··· Data supplied ···

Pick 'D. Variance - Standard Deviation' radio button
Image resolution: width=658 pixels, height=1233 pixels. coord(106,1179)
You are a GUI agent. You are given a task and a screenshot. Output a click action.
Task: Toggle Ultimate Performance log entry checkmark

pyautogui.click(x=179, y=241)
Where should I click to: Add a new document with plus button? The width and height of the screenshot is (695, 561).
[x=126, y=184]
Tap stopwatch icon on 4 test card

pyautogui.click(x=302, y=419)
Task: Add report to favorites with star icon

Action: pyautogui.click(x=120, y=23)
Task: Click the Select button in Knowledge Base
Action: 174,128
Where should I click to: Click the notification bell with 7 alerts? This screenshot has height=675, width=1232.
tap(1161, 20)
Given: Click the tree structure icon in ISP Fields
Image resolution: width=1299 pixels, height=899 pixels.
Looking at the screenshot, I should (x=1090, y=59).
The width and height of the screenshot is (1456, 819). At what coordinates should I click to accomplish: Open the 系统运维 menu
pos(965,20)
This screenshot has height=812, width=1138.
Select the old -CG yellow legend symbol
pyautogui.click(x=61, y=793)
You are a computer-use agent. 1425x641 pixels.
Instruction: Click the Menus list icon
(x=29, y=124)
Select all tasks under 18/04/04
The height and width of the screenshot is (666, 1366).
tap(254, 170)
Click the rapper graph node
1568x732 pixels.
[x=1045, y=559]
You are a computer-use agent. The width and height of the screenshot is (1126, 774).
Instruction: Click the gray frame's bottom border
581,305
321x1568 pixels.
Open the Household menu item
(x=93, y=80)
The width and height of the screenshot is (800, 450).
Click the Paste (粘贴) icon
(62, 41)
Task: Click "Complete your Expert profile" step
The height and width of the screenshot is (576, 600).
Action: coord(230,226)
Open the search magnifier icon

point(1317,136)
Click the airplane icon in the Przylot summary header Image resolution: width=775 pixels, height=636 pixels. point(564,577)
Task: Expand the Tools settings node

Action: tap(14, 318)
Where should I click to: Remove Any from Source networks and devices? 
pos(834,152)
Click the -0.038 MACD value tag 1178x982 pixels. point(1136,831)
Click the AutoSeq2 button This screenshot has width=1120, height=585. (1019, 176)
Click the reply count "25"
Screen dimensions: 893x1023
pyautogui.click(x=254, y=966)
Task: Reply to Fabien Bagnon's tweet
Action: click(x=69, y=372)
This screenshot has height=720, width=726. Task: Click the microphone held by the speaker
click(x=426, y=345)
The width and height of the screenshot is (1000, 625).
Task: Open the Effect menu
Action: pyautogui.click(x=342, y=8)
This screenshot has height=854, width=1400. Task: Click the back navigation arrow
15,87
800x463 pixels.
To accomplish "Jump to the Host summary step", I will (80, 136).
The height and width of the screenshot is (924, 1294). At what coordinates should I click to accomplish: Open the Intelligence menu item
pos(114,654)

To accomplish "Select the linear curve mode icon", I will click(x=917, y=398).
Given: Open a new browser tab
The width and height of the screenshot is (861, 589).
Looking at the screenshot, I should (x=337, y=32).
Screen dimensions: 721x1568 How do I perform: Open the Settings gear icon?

···

*What to work on*
Rewrite the part of the records that opens with the line containing "Given: Open a new browser tab" and closes with the final line of the records as a numbered list, omitting blank lines.

*The result*
1. Given: Open a new browser tab
2. The width and height of the screenshot is (861, 589).
3. Looking at the screenshot, I should (x=337, y=32).
4. Screen dimensions: 721x1568 How do I perform: Open the Settings gear icon?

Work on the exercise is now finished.